MPLS or Multiprotocol Label Switching is used widely for it's performance and traffic engineering possibilities. While MPLS can seem complex, this example will show how to get a very basic MPLS setup up and running. In this example we will be focusing ONLY on making traffic between CE1 and CE2 routable and route it using MPLS.

Configuration

Alt text
Basic MPLS topology

Loopback interfaces

For stability reasons it is recommended to create a loopback interface on each router that is involved either in dynamic routing or MPLS. If you assign an IP address on a interface that is not a loopback interface, then the IP address will be inactive along with the interface, this will cause problems for routing protocols even if there are multiple paths to a single router. It is highly recommended that you use loopback interfaces in MPLS setups.

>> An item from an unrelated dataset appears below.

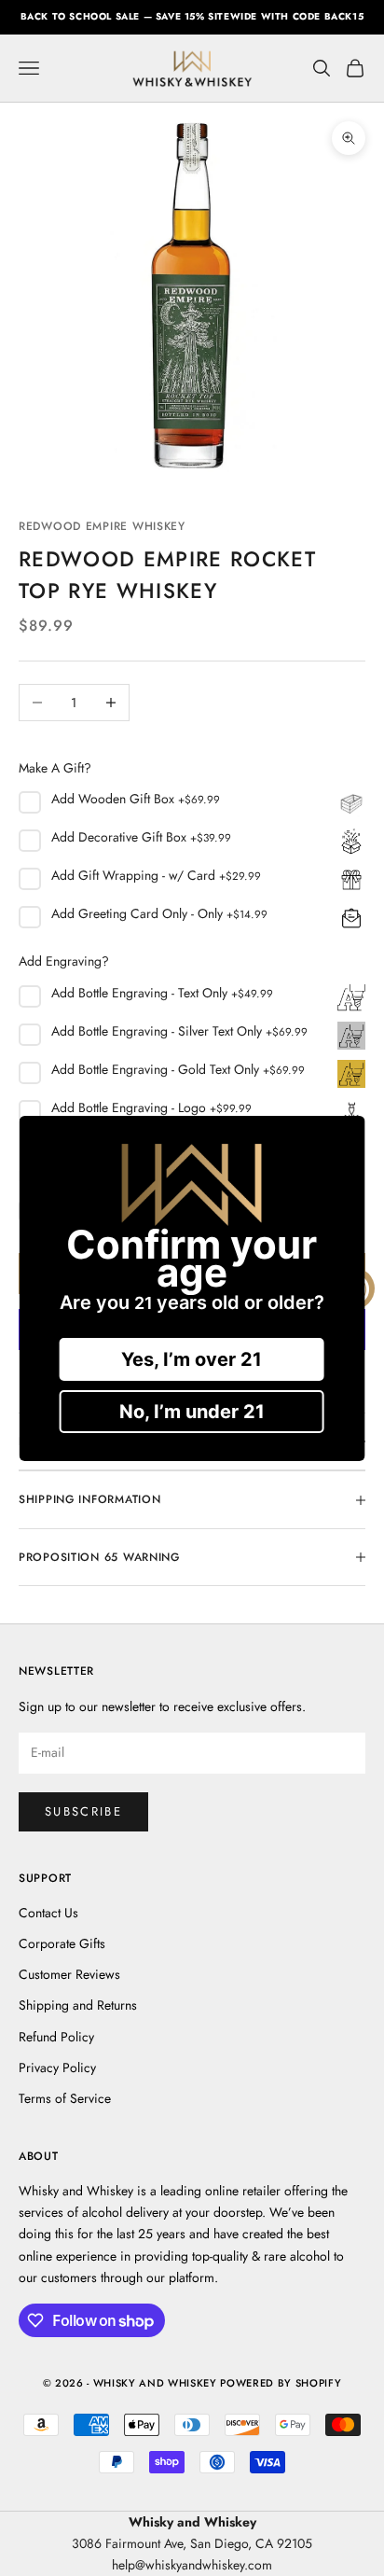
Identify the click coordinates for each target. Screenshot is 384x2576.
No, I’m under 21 (192, 1411)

  • Use the following commands on PE1, P1, P2, P3 and PE2 to create loopback interfaces:
/interface bridge
add name=loopback protocol-mode=none
Address Device
10.0.0.1 PE1
10.0.0.2 P1
10.0.0.3 P2
10.0.0.4 P3
10.0.0.5 PE2
  • Assign proper IP addresses on the loopback interface for each device (replace the X), use the following commands on PE1, P1, P2, P3 and PE2:
/ip address
add address=10.0.0.X/32 interface=loopback

Routing

Before MPLS can be enabled in a network, routing must be set up. In this example we don't require traffic from any P or PE to be routable, we only require that CE1 and CE2 is able to route traffic to each other. When using dynamic routing like OSPF or BGP, these routes can be advertised across the whole network. For this example we are going to use static routing and to make traffic from/to CE1 to/from CE2 routable you only a few static routes and IP addresses on each interface that is connected to a router. We are going to need routes that point to 192.168.1.0/24 and 192.168.6.0/24 networks for routers that are not connected directly to respective network.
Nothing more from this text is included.